Alright, rewind your minds with me. Picture this: it’s Friday night, you’ve just hit the local video store, the smell of plastic cases and maybe slightly stale popcorn in the air. You’re scanning the comedy section, past the usual big hitters, and your eyes land on a familiar face – Richard Pryor – looking utterly exasperated on the cover of Moving (1988). Maybe you rented it on a whim, maybe a friend recommended it. Whatever the path, hitting play on this one often unleashed a level of relatable homeowner chaos that felt both hilarious and terrifyingly possible.

### Pryor Vs. The American Dream (And Some Dodgy Movers)

Moving catches Richard Pryor playing Arlo Pear, a mass transit engineer living the suburban dream in New Jersey – good job, nice house, loving family. It's a role that feels tailor-made for the slightly more mellowed, post-accident Pryor we saw in the late 80s. He still possesses that incredible gift for frantic energy and conveying mounting frustration, but here it’s channeled into the seemingly mundane, yet universally hellish, experience of relocating across the country for a new job in Boise, Idaho. The premise is simple: Arlo gets a dream job, sells the house, hires movers, and prepares for a fresh start. Simple, right? Oh, you sweet summer child.

This film arrived courtesy of director Alan Metter, who just two years prior gave us the Rodney Dangerfield classic Back to School (1986), another film brimming with chaotic energy. Metter seemed to enjoy throwing likable protagonists into escalating whirlpools of absurdity, and Moving is no exception. The script comes from Andy Breckman, a name that might surprise some, as he'd later create the meticulously ordered world of Monk. There’s little trace of Adrian Monk’s obsessive neatness here; instead, Breckman unleashes Murphy’s Law with gleeful abandon. If something can go wrong during Arlo’s move, it absolutely will, usually in the most spectacularly inconvenient way possible.

### Escalating Suburban Nightmare

The genius, and the enduring humor, of Moving lies in its relentless escalation. It starts small: the stress of selling the house, the annoyance of picky buyers. Then the real problems begin.

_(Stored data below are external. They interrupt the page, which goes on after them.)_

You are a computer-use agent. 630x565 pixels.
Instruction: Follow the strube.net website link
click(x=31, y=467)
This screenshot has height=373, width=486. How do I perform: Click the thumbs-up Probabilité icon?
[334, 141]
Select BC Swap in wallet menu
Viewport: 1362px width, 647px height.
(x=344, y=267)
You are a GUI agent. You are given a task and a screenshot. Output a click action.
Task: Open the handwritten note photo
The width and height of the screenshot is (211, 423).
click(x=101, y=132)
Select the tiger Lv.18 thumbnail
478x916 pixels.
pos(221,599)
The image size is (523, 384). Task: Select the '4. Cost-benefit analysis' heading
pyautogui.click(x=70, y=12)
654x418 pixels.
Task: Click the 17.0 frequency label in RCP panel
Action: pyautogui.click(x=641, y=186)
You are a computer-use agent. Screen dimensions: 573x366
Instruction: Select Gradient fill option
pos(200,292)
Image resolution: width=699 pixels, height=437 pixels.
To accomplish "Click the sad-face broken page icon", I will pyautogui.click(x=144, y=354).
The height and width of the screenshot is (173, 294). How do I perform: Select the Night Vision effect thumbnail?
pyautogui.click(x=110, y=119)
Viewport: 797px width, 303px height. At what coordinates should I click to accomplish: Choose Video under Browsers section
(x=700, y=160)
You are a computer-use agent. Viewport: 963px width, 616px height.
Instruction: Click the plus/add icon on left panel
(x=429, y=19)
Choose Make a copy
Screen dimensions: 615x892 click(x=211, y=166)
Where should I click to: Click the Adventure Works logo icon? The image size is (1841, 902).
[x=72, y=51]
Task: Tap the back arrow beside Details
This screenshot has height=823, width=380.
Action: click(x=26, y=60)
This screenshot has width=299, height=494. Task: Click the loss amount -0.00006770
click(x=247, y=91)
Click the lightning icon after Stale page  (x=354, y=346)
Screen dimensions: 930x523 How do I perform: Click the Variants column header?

The moving company Arlo hires turns out to be a shambolic crew of ex-cons who gut his house like locusts, leaving behind only structural beams and existential dread. His beloved Saab 900 convertible – such a perfect symbol of late-80s yuppie aspiration – suffers indignity after indignity. Remember the sheer agony of watching that car get systematically destroyed? It tapped into a primal fear for anyone who’s ever cherished a vehicle.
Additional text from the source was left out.